What happier choice of blossoms to start a spring garden than primroses? Even the Latin name comes from primus, meaning the first. This is a large family of plants having 400 to 500 species, mostly occurring in the Northern Hemisphere. Some are hardy garden species and others are only for heated greenhouses. Only a few are well adapted to the long, hot, dry summers of most parts of California.

The most popular are the polyantha hybrids, often called “English primroses”, which do very well in this area. Planted in a good location, they will come back year after year, larger and more floriferous each time! Flowers have just about the widest range of colors possible: white, yellow, gold, orange, pink, red, maroon, blue or purple, and often have yellow centers, called eyes. Planted as a mixture they are a dazzling display for three or four months of the year: January through April.

All primroses have leaves that stay close to the ground and are arranged in a circle and in the center is a flower stems that rise up above the leaves. The new ‘SuperNova’ primroses flower atop 6-8-inch-tall stems with a cluster of bright-colored flowers. Individual flowers are an inch across and clusters contain a dozen or more. A colorful new line of primroses are called ‘Primlet’. They features clusters of smaller double flowers that are tightly held like rosebuds, leading to the common name rosebud primrose. They are a fine choice for a small container.

Primroses are best appreciated right at your feet, where you can enjoy their perfection at close range. Plant them along a path for a colorful walkway. Suitable primrose companions for a moist, partly shaded spot include astilbes, ferns, hostas, forget-me-nots, and Bethlehem sage.

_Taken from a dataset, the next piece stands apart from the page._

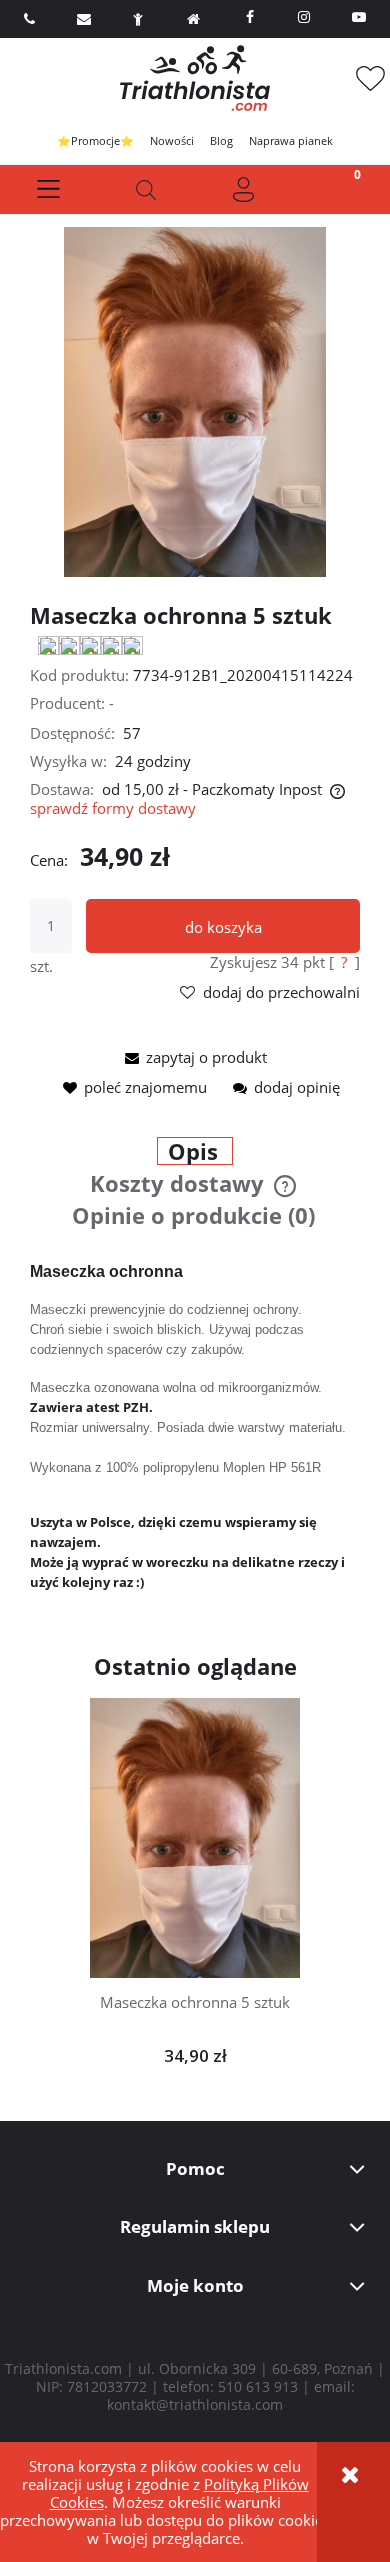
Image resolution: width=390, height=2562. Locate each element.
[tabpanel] (195, 1427)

Provide primroses with rich, woodsy soil enriched with compost, humus, peat moss and well-rotted manure. Choose a place in the shade, in a woodland garden, or in a spot that gets sun in the winter and shade from trees in the summer. Make sure you can water them throughout the summer. A little mulch will help keep the soil moist beneath them. Under native oaks, it is better to plant them in flower boxes or barrels so that you don’t overwater the oak trees in the summer.

Cut off old flower stems as flowers fade and trim off tattered leaves to keep your primroses looking their best. Plants will continue to produce new flowers through April. Give them a light feeding after bloom to strengthen the plants, and mulch them through the summer. When the clumps become thick and overgrown, divide them in May, every 3 or 4 years.

If you don’t want to use primroses as perennials, they also make lovely annual bedding plants. They are available during the winter and spring months and make a colorful display.